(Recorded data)
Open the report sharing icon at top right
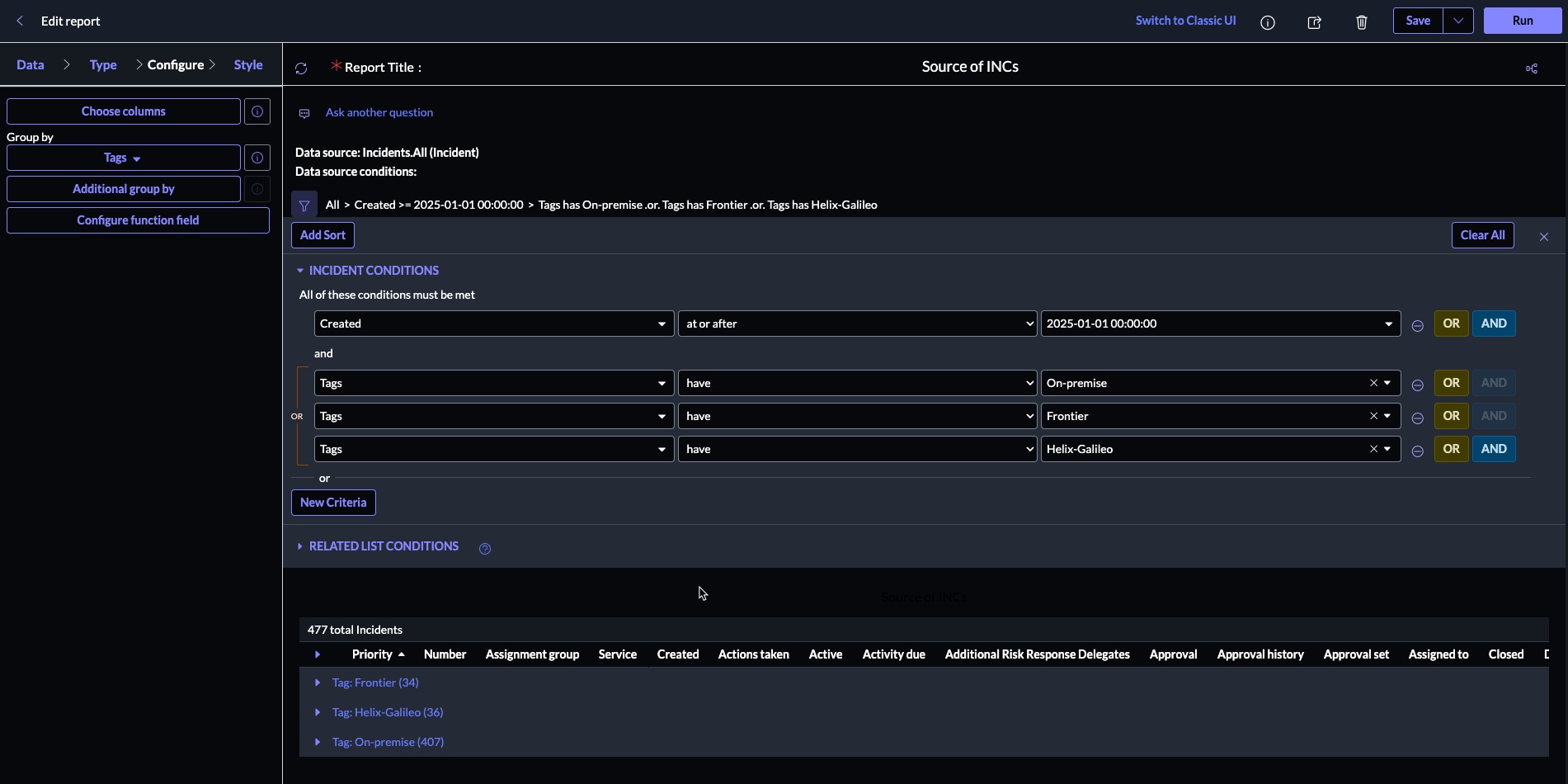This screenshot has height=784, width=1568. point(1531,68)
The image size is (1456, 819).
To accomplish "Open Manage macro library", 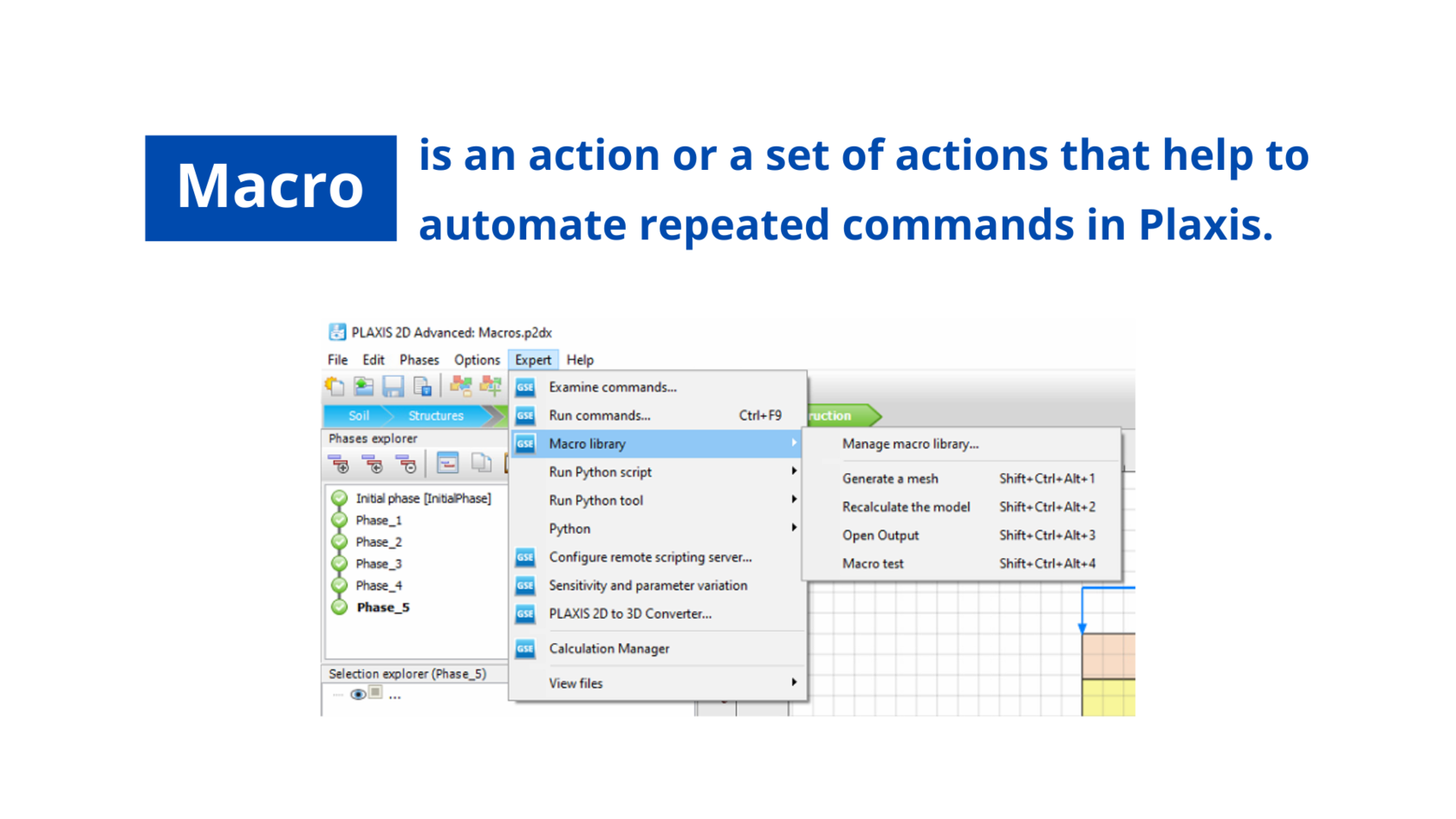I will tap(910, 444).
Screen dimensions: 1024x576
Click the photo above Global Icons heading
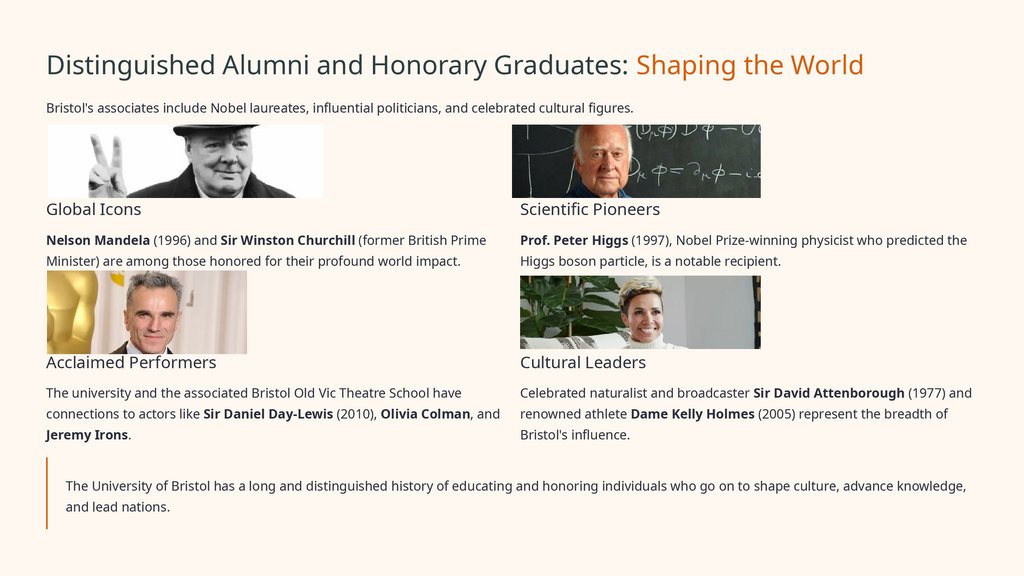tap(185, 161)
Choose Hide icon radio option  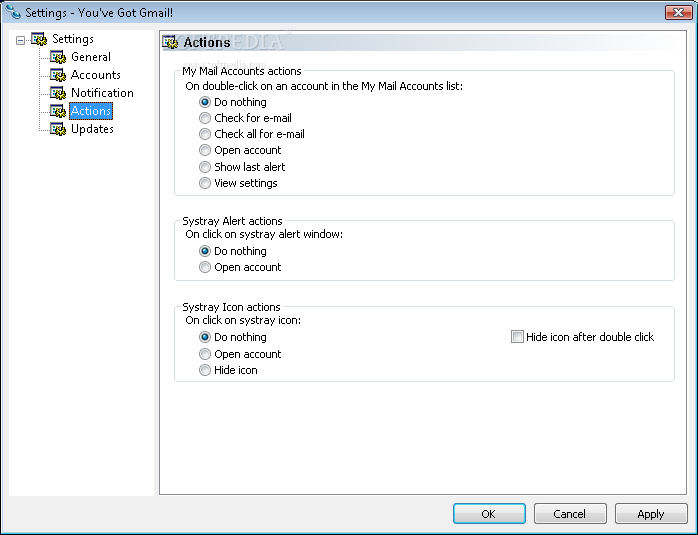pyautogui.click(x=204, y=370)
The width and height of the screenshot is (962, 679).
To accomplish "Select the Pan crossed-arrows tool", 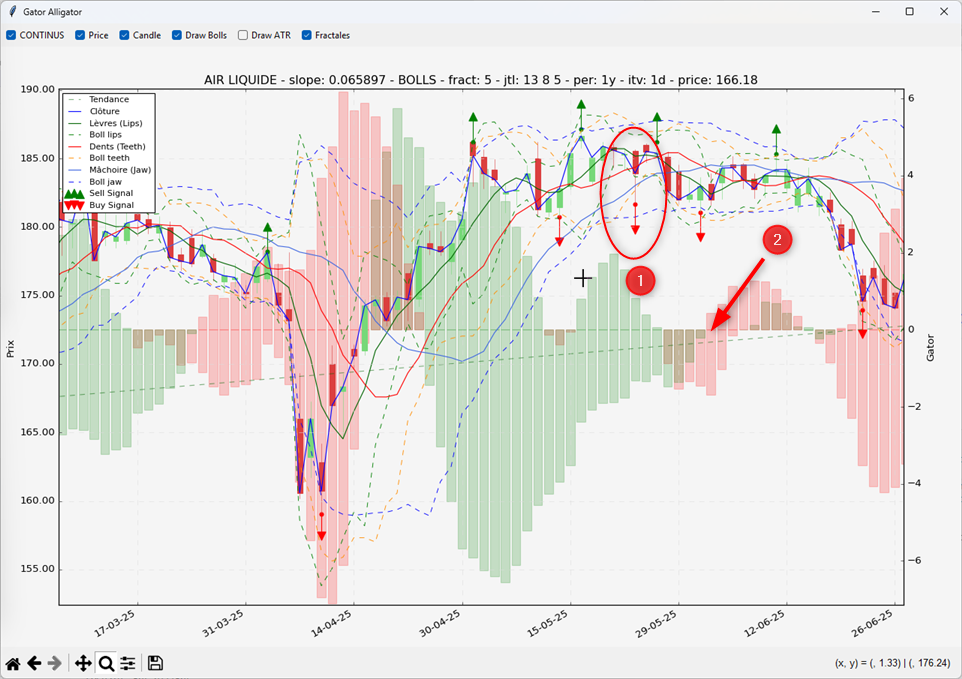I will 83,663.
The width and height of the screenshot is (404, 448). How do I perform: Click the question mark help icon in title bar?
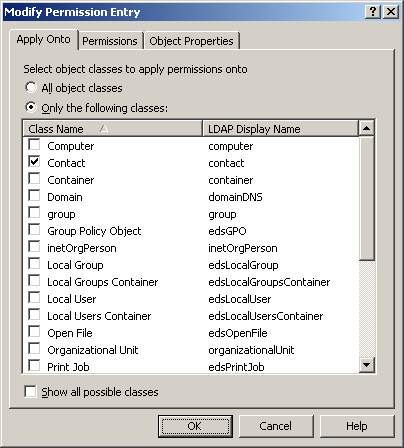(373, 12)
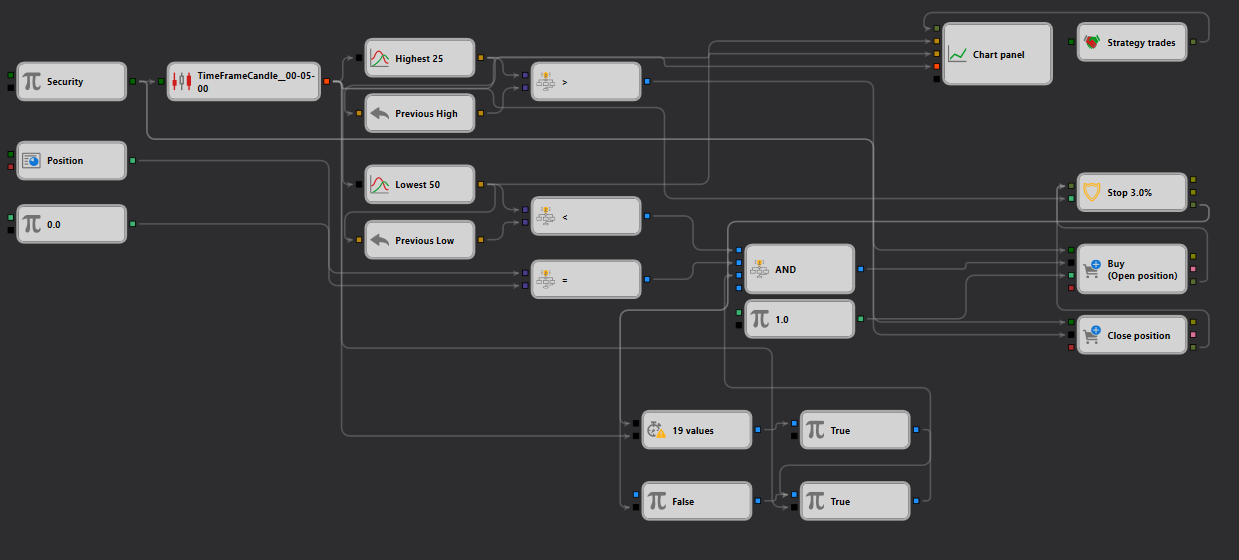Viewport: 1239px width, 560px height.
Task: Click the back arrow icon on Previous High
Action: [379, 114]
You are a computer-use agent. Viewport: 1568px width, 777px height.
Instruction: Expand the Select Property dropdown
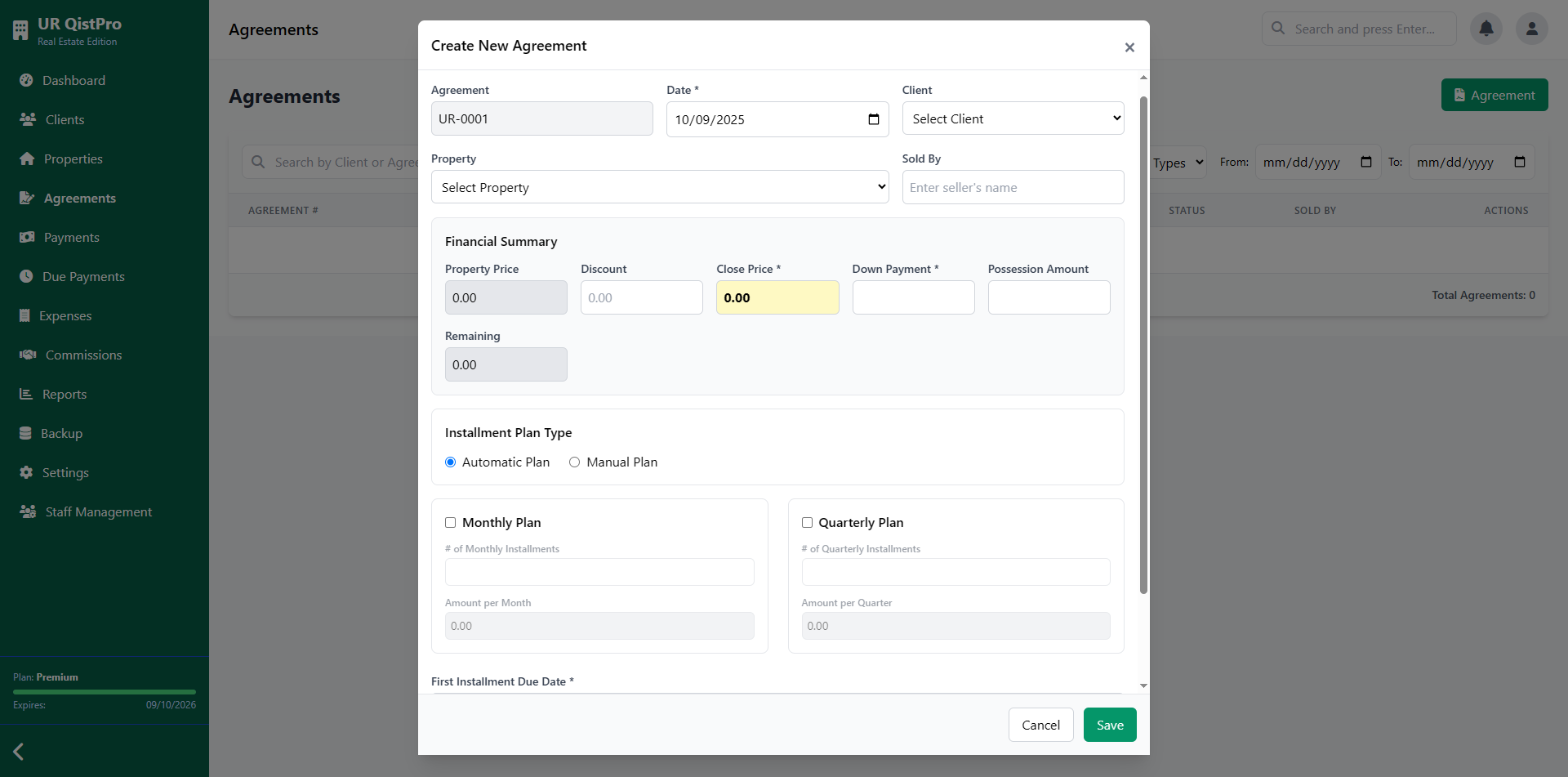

- _Requirement_: Reproduce exactly the lines from the one containing "You are a computer-use" through the last line of the records, both included, leaving out every picture.

- _Expected output_:
You are a computer-use agent. Viewport: 1568px width, 777px height.
Instruction: Expand the Select Property dropdown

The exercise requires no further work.